> The task
Find the string "agent" in the records and copy each line where it occurs.

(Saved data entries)

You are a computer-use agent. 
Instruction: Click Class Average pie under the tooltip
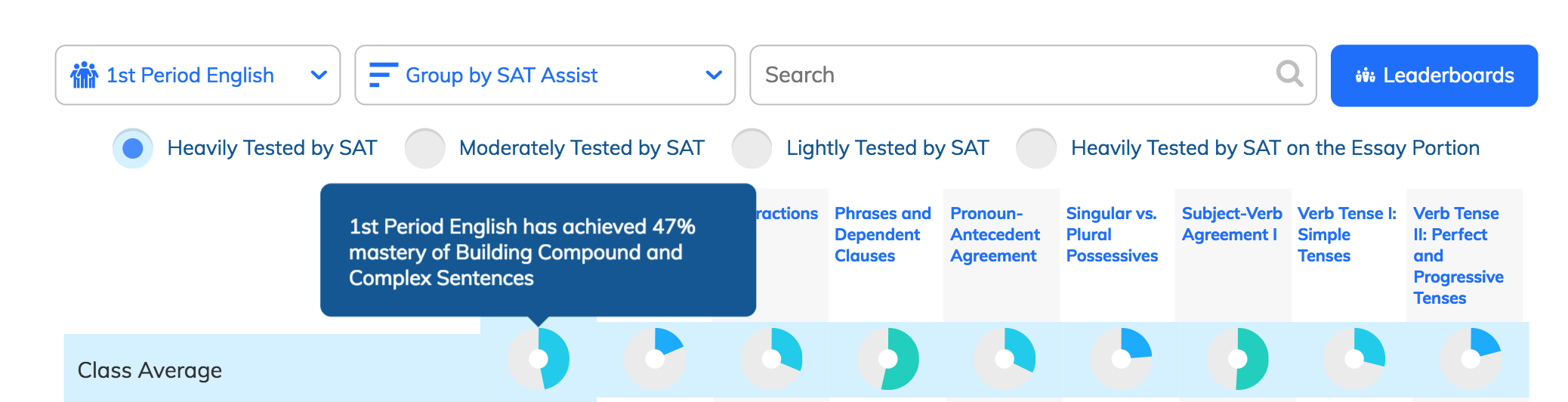(x=539, y=359)
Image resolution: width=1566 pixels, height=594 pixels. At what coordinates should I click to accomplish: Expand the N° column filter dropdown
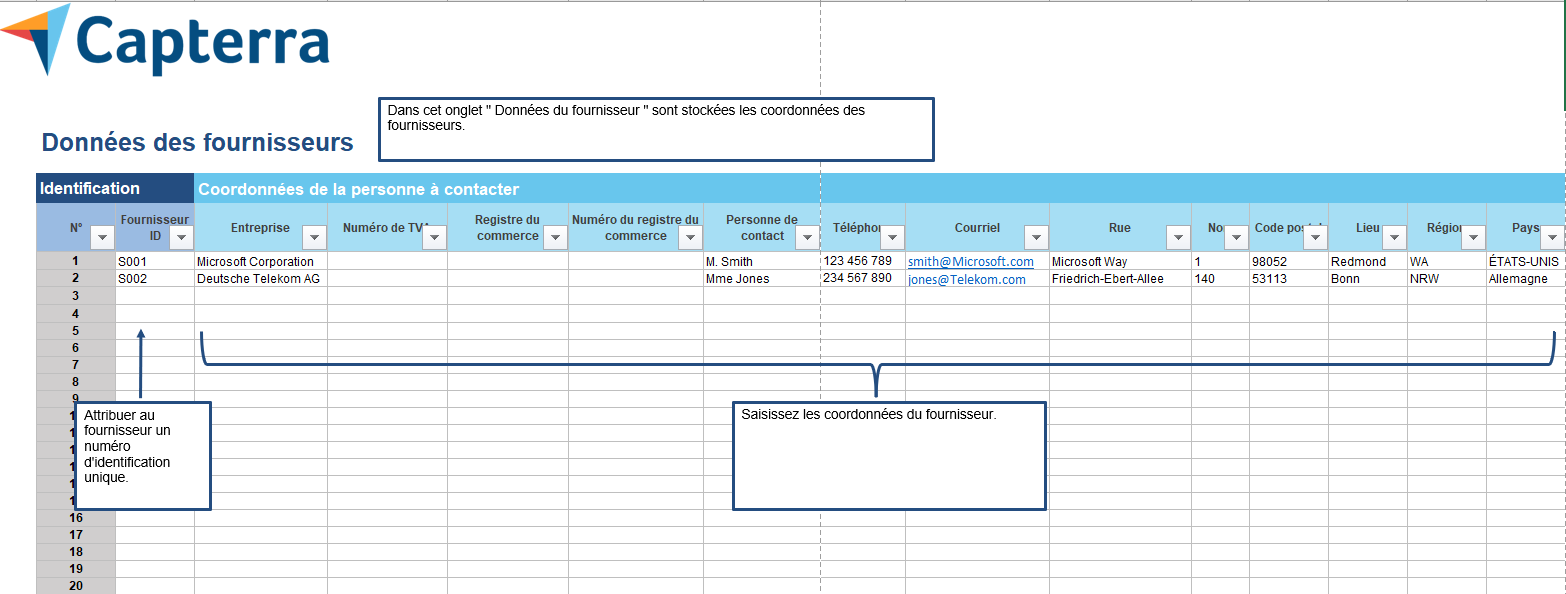coord(102,237)
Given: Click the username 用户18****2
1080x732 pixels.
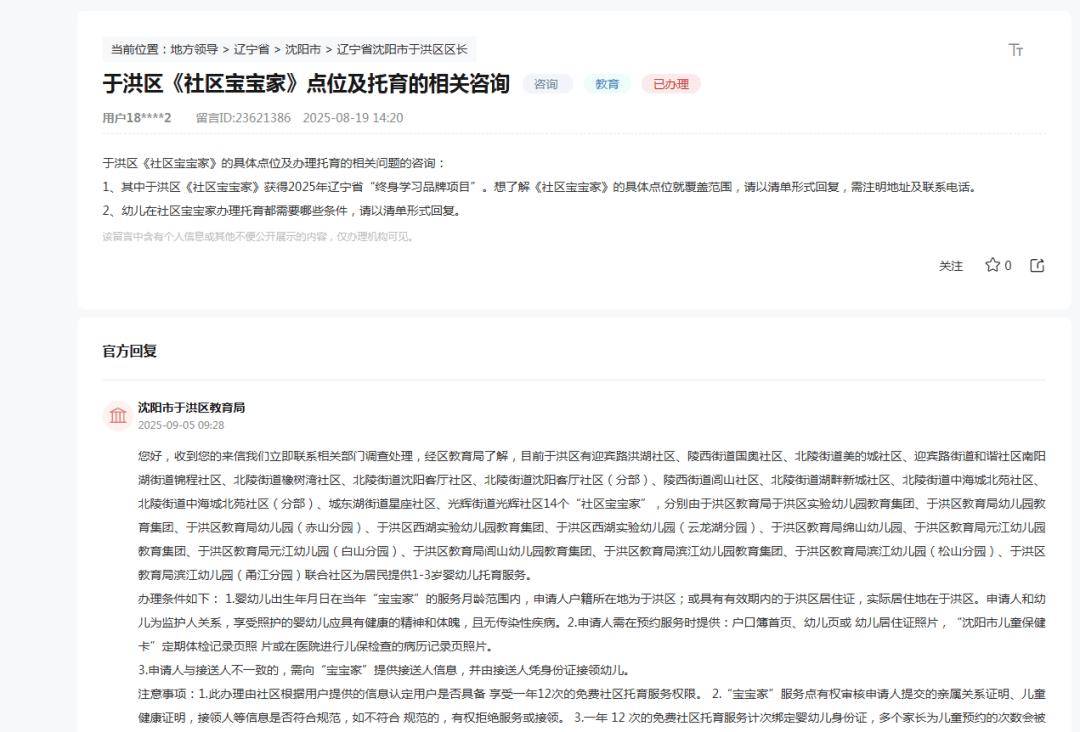Looking at the screenshot, I should coord(137,118).
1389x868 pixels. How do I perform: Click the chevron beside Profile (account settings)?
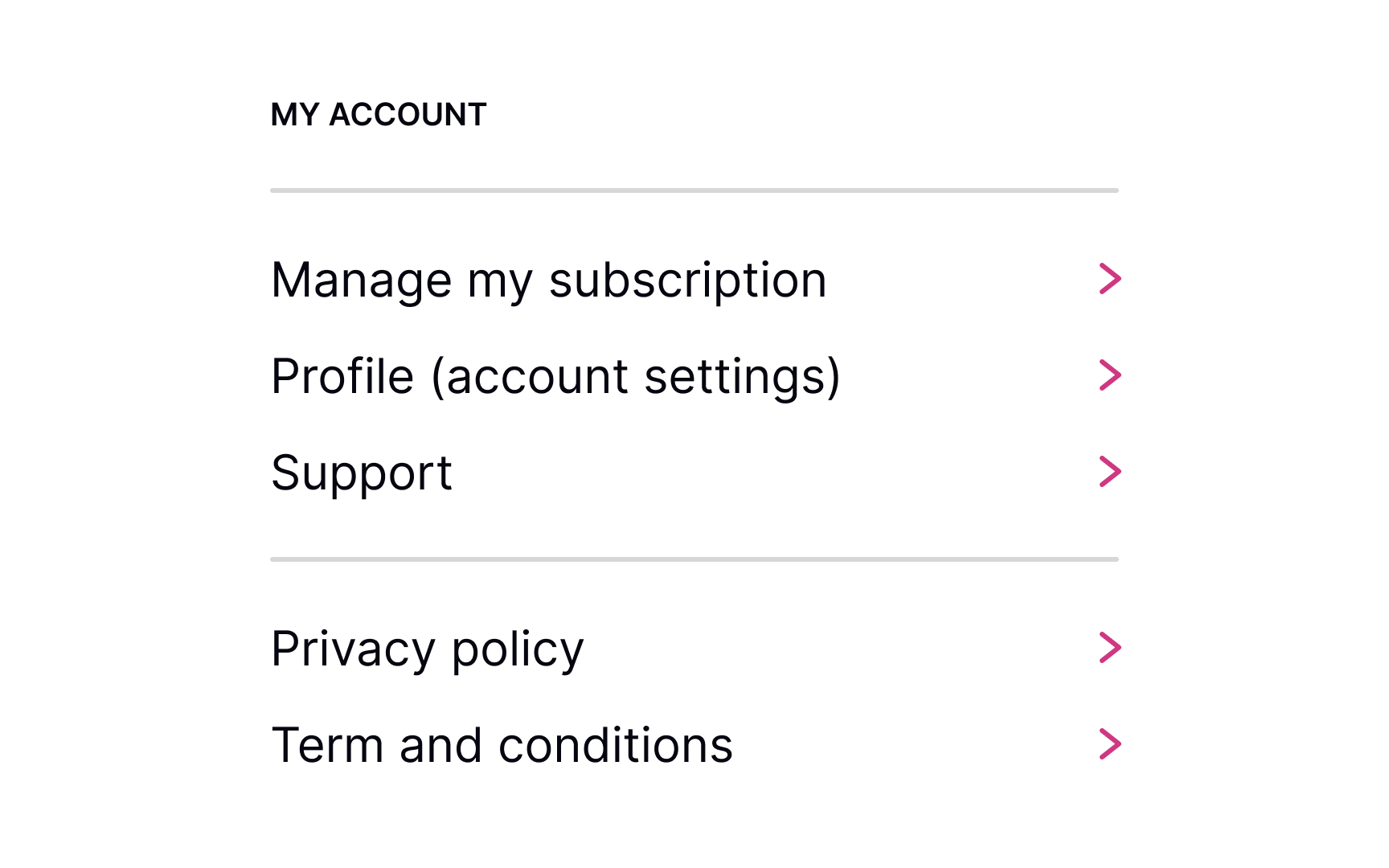click(x=1110, y=375)
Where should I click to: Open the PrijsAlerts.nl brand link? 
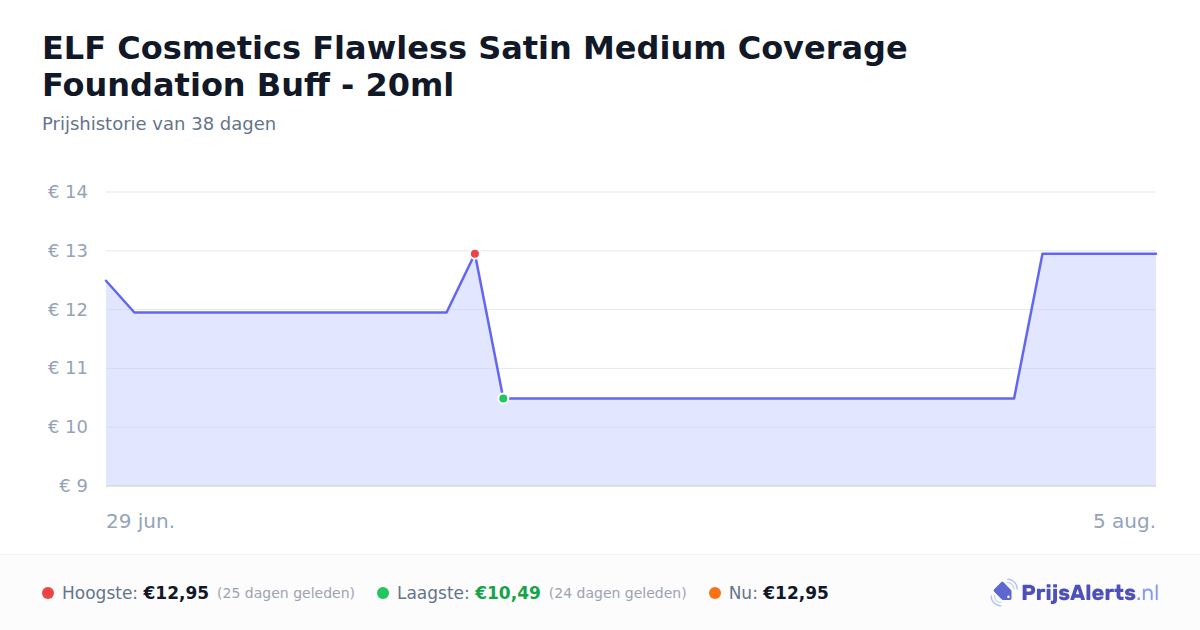coord(1075,593)
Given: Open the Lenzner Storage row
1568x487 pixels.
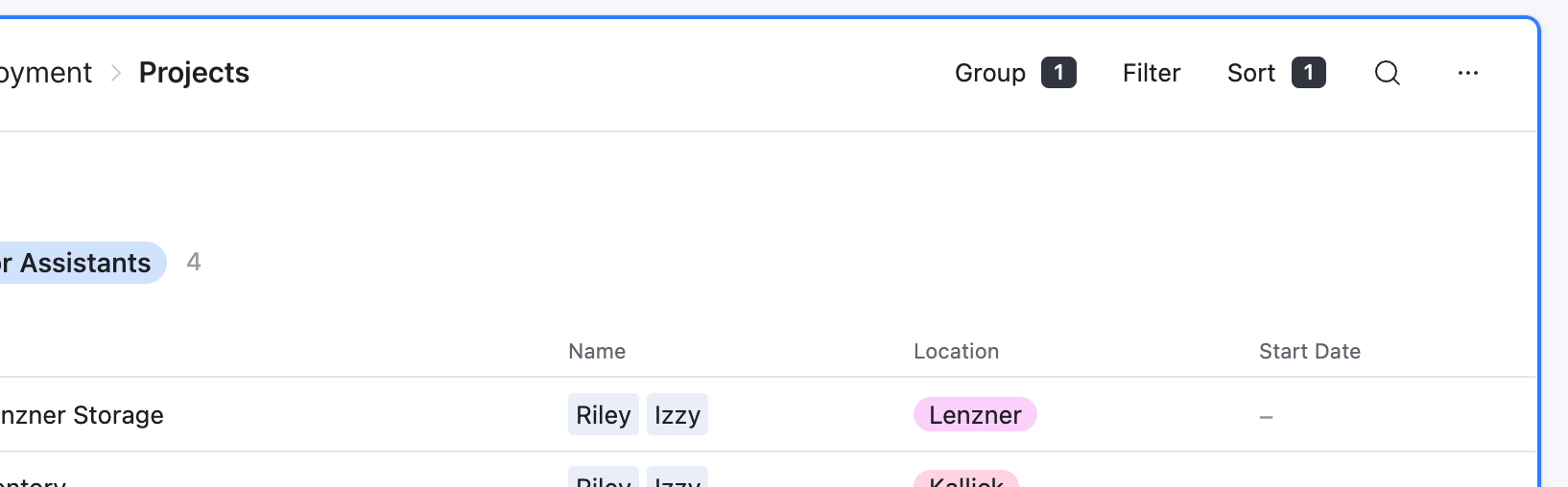Looking at the screenshot, I should (x=82, y=415).
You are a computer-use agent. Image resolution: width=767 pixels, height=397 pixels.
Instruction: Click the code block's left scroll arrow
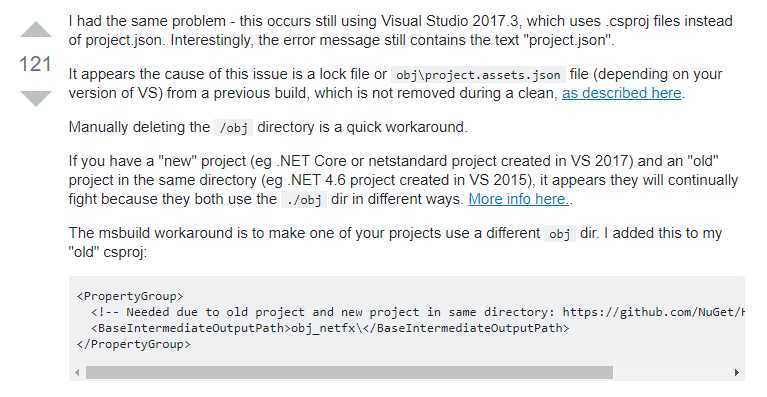coord(77,373)
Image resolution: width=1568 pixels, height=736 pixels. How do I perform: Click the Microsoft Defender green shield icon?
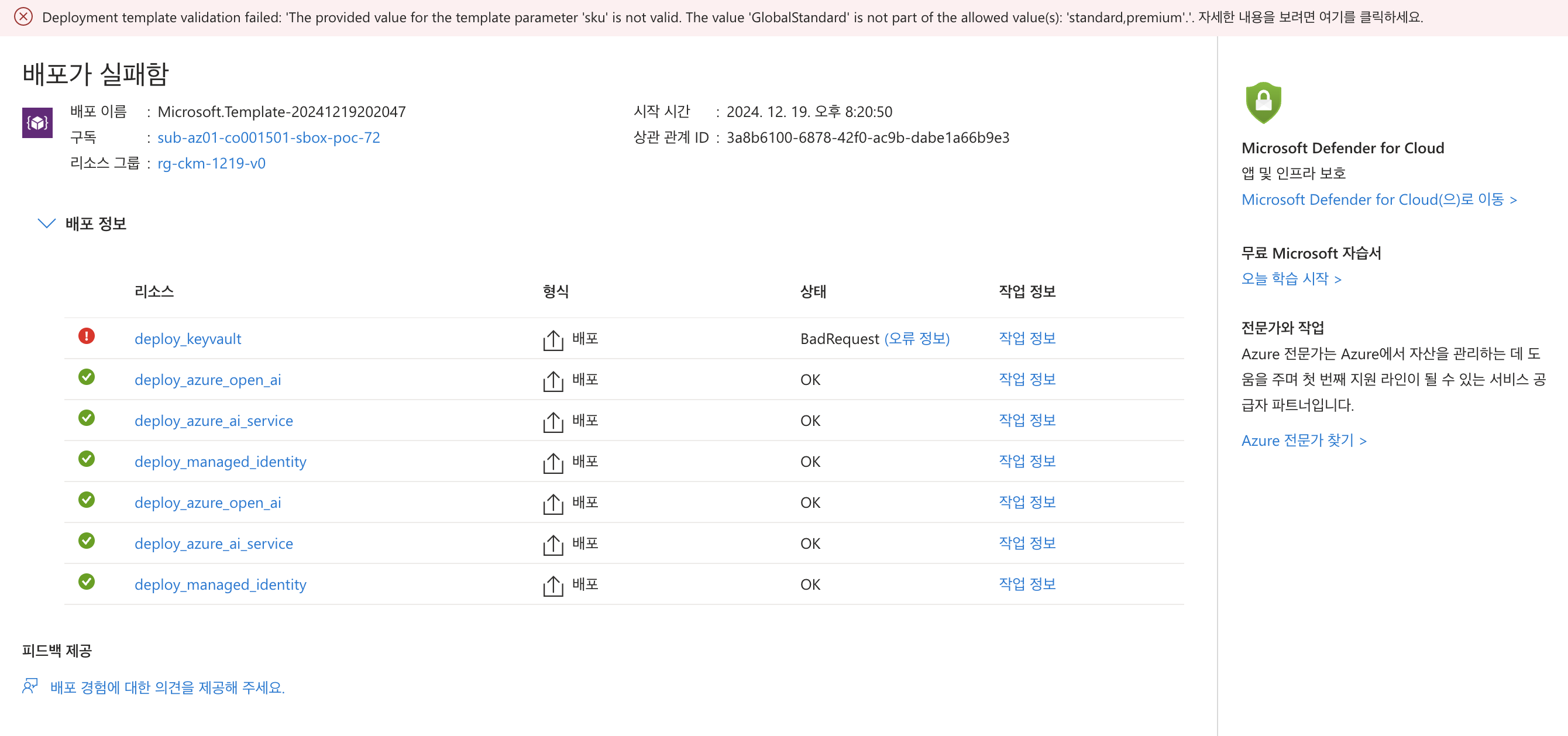tap(1263, 102)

> Result for this task
You are a computer-use agent. 
You are a computer-use agent. Image resolution: width=767 pixels, height=397 pixels.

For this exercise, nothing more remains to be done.